### Objective
Please print all of the rows below word for word, leaving out the pictures.

■ ■ ■ ■ ■ ■ ■

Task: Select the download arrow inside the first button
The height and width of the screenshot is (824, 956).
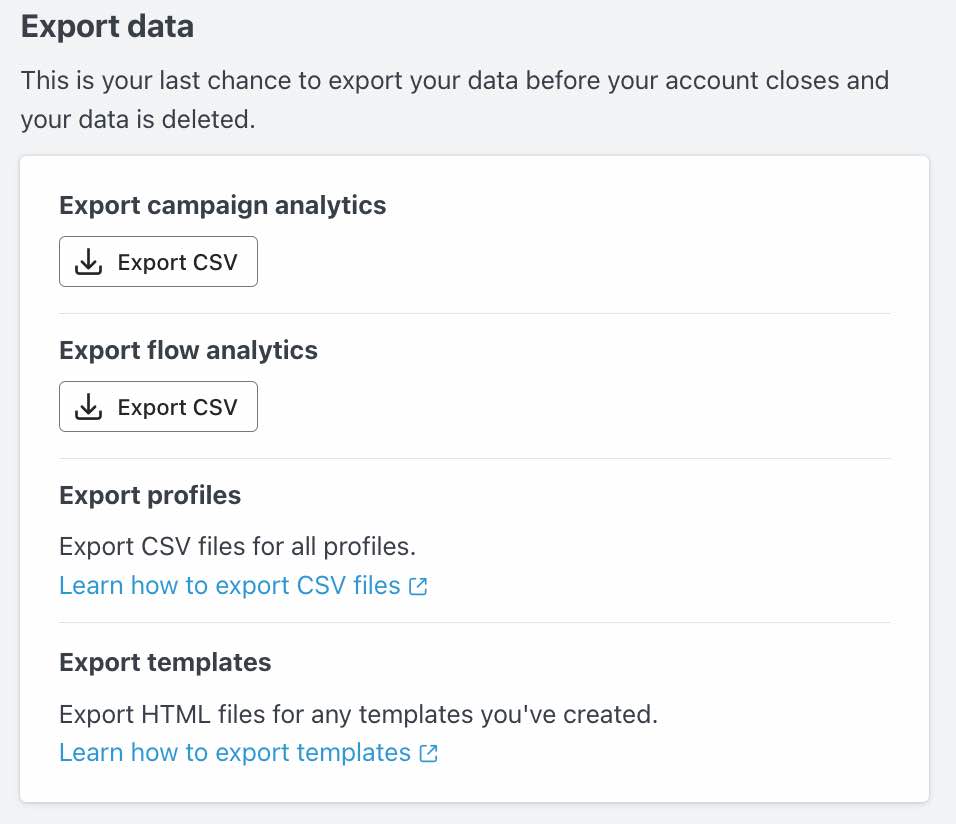Action: 88,261
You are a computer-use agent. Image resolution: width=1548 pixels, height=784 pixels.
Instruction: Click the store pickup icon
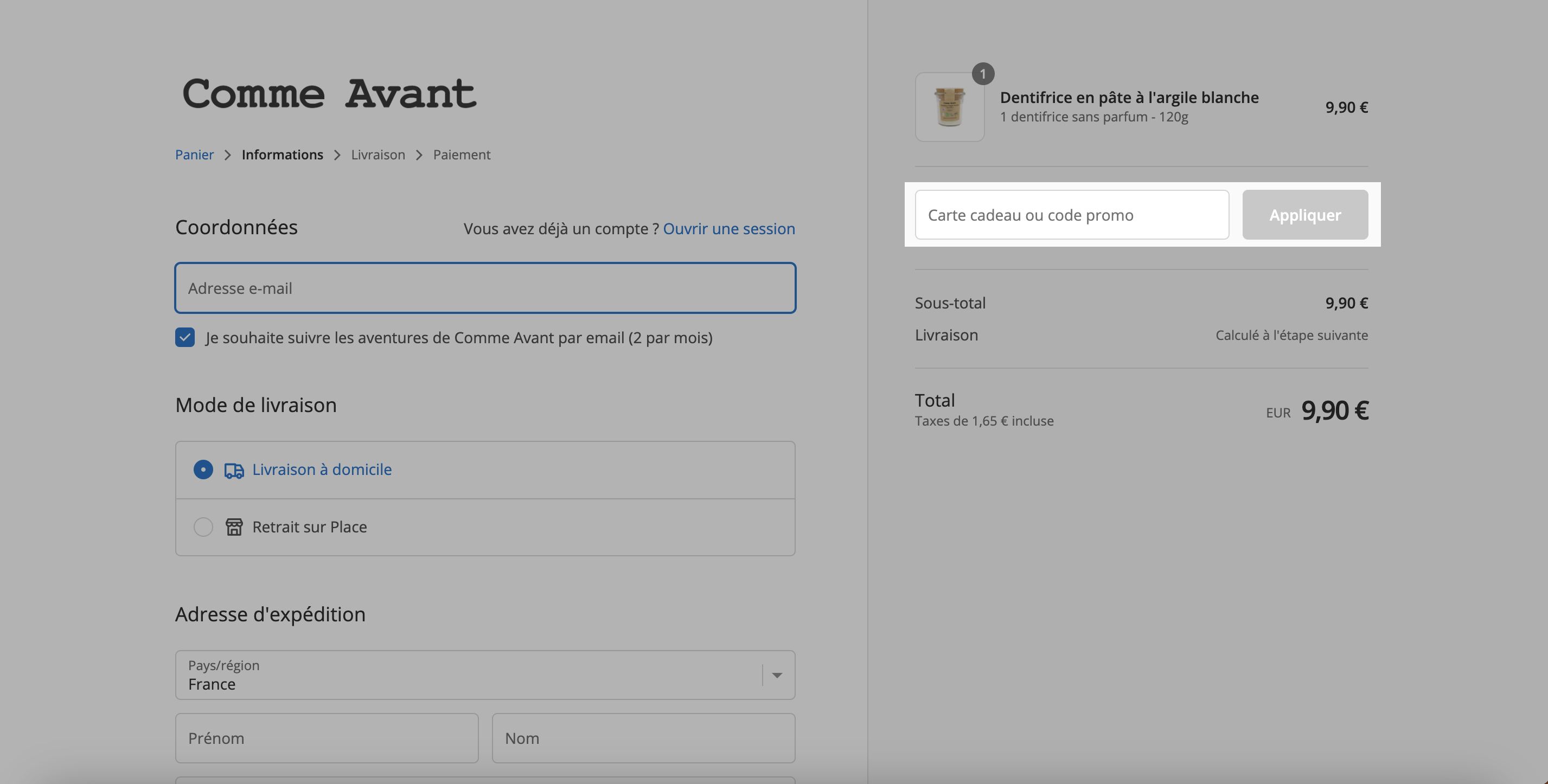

■ ■ ■ ■ ■ ■ ■

### Task response
Task: Select the download arrow inside the first button
The height and width of the screenshot is (824, 956).
Action: 88,261
You are a computer-use agent. Image resolution: width=1548 pixels, height=784 pixels.
Instruction: Click the store pickup icon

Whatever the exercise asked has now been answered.